■ Work to be completed ■
Search the records for the string "computer" and copy every line in which it appears.
(Supplied material)
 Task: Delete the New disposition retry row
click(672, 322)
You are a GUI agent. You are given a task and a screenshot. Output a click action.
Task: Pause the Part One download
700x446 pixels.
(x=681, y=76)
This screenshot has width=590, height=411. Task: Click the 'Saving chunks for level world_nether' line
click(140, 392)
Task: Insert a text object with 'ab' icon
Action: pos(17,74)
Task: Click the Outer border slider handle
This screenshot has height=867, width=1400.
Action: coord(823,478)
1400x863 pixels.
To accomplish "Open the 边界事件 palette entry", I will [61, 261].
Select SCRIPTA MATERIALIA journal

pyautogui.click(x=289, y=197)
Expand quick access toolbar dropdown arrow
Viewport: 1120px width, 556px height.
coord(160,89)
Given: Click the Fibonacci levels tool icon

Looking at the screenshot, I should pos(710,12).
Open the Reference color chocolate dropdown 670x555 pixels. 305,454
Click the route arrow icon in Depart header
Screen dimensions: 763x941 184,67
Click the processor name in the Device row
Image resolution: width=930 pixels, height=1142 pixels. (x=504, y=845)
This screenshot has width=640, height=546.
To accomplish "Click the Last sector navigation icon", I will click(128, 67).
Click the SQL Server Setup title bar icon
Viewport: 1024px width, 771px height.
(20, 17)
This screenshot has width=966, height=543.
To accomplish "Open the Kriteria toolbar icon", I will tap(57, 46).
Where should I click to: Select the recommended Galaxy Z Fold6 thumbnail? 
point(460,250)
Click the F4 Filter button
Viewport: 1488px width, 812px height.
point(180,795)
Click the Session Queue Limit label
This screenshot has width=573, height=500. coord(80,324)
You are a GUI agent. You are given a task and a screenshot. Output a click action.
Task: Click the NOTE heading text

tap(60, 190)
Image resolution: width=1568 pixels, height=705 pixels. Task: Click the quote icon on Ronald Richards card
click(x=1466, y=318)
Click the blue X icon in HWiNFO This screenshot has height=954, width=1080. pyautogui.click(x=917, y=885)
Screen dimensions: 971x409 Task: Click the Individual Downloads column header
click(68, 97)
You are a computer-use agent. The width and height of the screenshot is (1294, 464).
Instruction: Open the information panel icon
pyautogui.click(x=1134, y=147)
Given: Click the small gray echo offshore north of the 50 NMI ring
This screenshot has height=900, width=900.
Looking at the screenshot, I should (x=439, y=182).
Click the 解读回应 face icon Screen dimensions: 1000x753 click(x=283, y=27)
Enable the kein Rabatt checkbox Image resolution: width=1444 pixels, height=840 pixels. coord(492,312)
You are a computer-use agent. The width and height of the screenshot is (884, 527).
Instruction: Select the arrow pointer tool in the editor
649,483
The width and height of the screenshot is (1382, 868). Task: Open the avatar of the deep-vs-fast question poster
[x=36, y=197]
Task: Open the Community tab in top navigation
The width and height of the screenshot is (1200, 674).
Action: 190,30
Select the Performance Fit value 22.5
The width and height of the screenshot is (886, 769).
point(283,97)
(End Supplied material)
■ The completed task ■
You are a computer-use agent. The width and height of the screenshot is (1294, 464).
You are a computer-use agent. The width and height of the screenshot is (884, 527).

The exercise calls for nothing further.